FRAGMENTO
· · · · · · ·

La noche es mágica. Ya no tendré tiempo…, pero después de leer el primer tomo de la trilogía “La brújula dorada” ¡¡¡Yo quiero ver la aurora boreal!!
La descripción de su belleza, las lágrimas que derrama Lyra contemplando el cielo, lágrimas que se convierten en escarcha y no terminan de caer... Mi imaginación es desbordante, pero me encantaría viajar al Norte en un trineo. Envuelta en pieles y con un oso acorazado como amigo íntimo.
La película se quedó ahí, en ese primer tomo. Y es imposible plasmar en imágenes lo que allí se narra. La magia que desprende cada capítulo, el canto a la solidaridad, a la amistad.
Estas historias fantásticas me entusiasman si están bien relatadas. Me enganchan desde la primera página y me transportan a retazos a una infancia que me niego a relegar. La vida se encarga de envolvernos en su vorágine y yo me empeño en mantener viva la niña que un día fui. Todo esto camina conmigo a lo largo del tiempo. Y no es nostalgia. Es, probablemente, orgullo de haber vivido esa etapa con la fuerza y la alegría correspondientes a la edad.

· · · · · · ·

REQUISITOS DE TAREAS
1. Reproduce el pasaje del texto sobre la aurora boreal que empieza en "La película se" y termina en "correspondientes a la edad.".
2. Prosigue el texto sobre la aurora boreal a partir del punto en que se detiene.

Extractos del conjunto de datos
· · · · · · ·

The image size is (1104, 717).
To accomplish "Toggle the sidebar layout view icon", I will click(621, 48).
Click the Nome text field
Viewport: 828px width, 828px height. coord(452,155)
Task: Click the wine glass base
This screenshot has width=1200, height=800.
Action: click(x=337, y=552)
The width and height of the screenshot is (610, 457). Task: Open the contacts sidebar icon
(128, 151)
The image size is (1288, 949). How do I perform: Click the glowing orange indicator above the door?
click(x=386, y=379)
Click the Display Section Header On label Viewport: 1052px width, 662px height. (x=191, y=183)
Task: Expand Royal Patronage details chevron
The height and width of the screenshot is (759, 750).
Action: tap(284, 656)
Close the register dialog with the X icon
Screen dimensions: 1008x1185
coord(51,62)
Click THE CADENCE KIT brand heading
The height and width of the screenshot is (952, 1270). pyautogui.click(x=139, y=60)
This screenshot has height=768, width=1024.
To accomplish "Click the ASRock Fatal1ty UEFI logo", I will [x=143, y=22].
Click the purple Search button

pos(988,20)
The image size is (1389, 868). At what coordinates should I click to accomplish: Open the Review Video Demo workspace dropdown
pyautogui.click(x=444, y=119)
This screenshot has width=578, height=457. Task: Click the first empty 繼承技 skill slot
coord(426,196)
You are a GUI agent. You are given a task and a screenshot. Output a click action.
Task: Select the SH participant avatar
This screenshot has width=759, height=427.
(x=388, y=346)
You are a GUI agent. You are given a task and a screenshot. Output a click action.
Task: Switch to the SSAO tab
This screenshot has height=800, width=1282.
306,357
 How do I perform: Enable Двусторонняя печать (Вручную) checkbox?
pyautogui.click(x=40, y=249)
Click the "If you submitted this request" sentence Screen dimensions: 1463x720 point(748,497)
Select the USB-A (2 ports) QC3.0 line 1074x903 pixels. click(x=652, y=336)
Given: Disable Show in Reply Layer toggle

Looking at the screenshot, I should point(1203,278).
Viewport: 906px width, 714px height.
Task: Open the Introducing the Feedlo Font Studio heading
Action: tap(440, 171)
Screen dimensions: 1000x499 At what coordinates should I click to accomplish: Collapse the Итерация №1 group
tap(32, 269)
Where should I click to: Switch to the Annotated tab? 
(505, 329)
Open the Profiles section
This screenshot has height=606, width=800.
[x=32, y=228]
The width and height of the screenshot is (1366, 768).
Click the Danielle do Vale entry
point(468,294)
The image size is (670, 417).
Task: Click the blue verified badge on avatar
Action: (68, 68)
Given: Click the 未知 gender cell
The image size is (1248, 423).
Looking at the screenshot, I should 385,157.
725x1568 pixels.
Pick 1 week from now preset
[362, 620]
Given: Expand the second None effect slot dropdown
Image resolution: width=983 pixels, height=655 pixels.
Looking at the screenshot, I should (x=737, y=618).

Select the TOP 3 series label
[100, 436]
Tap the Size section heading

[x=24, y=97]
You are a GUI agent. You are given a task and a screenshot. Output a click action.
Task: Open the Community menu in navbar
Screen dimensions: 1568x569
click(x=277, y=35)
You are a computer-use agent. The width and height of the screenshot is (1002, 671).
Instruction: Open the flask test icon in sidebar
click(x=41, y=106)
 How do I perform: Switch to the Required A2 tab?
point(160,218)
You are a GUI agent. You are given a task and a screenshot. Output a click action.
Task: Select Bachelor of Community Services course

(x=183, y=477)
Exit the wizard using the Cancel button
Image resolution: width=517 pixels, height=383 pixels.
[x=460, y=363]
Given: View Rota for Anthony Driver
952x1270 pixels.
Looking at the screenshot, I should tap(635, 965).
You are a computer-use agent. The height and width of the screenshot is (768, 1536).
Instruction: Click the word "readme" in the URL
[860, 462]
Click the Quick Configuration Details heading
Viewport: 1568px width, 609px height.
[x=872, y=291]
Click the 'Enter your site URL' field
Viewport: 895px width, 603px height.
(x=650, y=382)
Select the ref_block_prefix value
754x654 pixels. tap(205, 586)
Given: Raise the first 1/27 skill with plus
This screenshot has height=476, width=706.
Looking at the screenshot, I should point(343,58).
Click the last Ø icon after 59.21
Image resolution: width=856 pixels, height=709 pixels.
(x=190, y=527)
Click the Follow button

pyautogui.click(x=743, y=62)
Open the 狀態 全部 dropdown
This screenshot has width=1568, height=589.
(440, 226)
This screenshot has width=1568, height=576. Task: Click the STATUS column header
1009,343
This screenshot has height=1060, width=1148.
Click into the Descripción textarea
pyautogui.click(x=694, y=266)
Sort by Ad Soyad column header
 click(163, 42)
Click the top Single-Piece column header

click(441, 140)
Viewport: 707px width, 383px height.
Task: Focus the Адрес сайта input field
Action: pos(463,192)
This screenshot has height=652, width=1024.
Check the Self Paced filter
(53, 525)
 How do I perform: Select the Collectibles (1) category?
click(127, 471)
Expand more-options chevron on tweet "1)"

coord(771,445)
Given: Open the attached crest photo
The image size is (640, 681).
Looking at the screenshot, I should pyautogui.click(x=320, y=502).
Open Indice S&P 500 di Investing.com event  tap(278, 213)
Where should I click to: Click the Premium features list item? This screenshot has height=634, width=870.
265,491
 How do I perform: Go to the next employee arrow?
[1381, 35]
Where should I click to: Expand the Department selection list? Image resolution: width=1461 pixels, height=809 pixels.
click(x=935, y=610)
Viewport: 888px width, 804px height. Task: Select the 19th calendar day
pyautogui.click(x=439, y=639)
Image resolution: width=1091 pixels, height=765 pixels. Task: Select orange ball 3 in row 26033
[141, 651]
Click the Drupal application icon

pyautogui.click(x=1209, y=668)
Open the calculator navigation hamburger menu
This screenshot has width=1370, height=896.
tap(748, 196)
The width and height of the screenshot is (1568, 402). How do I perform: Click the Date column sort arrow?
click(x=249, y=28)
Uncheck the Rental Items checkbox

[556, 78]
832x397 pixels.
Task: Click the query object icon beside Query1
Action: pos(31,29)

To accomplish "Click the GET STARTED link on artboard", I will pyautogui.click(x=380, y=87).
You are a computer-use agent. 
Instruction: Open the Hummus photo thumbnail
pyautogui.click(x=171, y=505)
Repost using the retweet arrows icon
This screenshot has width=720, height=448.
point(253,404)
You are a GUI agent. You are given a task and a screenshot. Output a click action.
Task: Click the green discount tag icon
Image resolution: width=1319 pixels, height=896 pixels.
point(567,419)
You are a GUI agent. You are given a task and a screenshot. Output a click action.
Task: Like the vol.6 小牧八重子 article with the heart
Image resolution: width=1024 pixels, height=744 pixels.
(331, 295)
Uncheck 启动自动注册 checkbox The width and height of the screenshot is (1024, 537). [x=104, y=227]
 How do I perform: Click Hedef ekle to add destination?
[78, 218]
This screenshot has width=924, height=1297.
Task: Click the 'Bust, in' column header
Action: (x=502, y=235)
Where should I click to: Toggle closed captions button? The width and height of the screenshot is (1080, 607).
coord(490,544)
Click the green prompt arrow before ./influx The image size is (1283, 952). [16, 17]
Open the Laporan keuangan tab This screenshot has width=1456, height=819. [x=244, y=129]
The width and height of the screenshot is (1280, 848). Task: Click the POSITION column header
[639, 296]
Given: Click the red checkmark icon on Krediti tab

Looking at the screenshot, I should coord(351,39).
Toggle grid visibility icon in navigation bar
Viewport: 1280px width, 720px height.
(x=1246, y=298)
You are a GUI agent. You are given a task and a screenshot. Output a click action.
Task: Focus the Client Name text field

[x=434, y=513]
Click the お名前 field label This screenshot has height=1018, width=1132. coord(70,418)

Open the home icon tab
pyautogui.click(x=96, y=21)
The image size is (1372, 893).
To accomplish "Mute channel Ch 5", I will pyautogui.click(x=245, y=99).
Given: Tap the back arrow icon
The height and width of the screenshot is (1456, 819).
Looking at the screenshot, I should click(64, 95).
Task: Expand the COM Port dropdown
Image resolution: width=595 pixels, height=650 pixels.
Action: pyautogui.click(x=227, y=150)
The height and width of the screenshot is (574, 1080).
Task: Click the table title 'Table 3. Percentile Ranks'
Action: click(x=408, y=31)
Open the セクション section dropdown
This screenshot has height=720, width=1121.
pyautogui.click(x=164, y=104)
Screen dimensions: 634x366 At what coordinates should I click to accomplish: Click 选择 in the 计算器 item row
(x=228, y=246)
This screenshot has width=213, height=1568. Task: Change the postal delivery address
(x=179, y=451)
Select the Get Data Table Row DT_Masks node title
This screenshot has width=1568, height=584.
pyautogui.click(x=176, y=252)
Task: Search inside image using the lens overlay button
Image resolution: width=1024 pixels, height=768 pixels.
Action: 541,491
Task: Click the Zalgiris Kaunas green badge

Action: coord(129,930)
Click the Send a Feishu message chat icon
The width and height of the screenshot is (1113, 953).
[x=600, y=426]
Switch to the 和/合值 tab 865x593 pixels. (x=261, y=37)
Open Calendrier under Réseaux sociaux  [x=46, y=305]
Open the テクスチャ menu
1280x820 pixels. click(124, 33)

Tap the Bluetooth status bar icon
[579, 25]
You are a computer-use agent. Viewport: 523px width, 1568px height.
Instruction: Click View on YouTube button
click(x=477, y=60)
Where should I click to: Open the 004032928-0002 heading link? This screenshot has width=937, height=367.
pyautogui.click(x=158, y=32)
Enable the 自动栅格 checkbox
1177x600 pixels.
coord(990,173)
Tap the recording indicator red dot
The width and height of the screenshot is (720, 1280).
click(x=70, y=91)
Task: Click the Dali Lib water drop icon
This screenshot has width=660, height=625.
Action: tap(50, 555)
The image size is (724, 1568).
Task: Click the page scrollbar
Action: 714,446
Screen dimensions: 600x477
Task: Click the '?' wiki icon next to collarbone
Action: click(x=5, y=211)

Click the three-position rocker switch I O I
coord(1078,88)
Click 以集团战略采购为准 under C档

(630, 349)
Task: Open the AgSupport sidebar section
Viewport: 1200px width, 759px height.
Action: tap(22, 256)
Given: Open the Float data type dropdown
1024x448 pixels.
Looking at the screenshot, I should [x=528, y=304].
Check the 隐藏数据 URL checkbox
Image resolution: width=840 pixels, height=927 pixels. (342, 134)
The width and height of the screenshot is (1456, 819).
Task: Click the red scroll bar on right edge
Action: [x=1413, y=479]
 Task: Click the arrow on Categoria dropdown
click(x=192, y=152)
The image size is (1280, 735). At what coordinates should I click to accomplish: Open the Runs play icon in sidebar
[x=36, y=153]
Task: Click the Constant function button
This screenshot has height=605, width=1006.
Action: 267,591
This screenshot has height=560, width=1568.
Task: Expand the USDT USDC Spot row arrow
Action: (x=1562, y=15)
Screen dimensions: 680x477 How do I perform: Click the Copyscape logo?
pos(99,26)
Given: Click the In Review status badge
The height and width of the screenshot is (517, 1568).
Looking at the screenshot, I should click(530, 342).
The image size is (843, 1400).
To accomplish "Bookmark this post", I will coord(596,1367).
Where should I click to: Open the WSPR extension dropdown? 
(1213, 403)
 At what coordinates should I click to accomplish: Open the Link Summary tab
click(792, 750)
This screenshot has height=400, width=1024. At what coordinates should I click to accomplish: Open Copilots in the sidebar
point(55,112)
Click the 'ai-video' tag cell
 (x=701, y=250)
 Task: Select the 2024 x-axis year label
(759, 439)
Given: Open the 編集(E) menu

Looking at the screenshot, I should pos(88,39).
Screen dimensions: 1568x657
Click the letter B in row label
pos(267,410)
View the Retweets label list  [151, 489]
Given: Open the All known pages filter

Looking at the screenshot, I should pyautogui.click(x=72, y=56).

· · · · · · ·

RESULTADOS POR TAREA
1.
La película se quedó ahí, en ese primer tomo. Y es imposible plasmar en imágenes lo que allí se narra. La magia que desprende cada capítulo, el canto a la solidaridad, a la amistad.
Estas historias fantásticas me entusiasman si están bien relatadas. Me enganchan desde la primera página y me transportan a retazos a una infancia que me niego a relegar. La vida se encarga de envolvernos en su vorágine y yo me empeño en mantener viva la niña que un día fui. Todo esto camina conmigo a lo largo del tiempo. Y no es nostalgia. Es, probablemente, orgullo de haber vivido esa etapa con la fuerza y la alegría correspondientes a la edad.

2.
Pequeñas frustraciones de entonces fueron colmadas más tarde, cuando llegaron los perros a casa. Mi madre no quería perros, y mi padre nos traía pequeños gatos para compensar. Nunca he tenido buena relación con los gatos desde entonces…
Me encanta la fidelidad incuestionable de los perros, debe ser que siempre he tenido suerte con ellos, que han sido divinos todos. Cariñosos, nobles, obedientes.